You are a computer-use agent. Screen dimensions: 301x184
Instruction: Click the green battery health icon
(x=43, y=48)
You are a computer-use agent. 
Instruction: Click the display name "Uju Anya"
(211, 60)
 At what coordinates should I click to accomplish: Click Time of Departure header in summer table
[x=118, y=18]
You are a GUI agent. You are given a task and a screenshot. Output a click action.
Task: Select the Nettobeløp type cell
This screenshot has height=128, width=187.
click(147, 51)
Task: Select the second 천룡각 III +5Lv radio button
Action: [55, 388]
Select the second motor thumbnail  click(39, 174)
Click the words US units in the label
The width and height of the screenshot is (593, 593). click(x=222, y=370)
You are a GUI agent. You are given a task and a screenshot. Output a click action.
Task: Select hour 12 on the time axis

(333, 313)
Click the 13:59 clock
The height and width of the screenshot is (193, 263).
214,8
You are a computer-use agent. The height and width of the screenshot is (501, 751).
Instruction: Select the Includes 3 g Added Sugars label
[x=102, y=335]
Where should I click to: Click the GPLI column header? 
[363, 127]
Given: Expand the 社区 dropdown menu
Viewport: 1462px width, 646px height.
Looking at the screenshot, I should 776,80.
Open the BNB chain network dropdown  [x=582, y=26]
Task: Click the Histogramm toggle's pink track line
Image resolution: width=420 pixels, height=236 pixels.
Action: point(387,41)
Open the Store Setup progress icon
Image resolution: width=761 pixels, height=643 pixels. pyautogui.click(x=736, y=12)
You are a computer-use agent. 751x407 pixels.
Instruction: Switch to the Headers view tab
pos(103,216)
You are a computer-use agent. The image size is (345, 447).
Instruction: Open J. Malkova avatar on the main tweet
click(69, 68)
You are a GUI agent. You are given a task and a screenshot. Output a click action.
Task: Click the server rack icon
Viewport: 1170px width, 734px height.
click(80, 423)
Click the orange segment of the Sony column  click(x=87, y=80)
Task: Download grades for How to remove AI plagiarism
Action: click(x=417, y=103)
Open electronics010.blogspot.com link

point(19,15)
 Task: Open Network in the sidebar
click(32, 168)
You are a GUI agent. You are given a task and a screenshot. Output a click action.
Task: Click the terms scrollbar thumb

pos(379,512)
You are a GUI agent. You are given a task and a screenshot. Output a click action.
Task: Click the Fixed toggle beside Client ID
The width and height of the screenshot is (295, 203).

■ ■ ■ ■

● **DIRECTIONS**:
Within the listing above, the range opens at the line with "Instruction: Click the display" and closes at the line with "Task: Select the Nettobeløp type cell". Reproduce exactly the lines of that range, including both ends.

● **REPLY**:
Instruction: Click the display name "Uju Anya"
(211, 60)
 At what coordinates should I click to accomplish: Click Time of Departure header in summer table
[x=118, y=18]
You are a GUI agent. You are given a task and a screenshot. Output a click action.
Task: Select the Nettobeløp type cell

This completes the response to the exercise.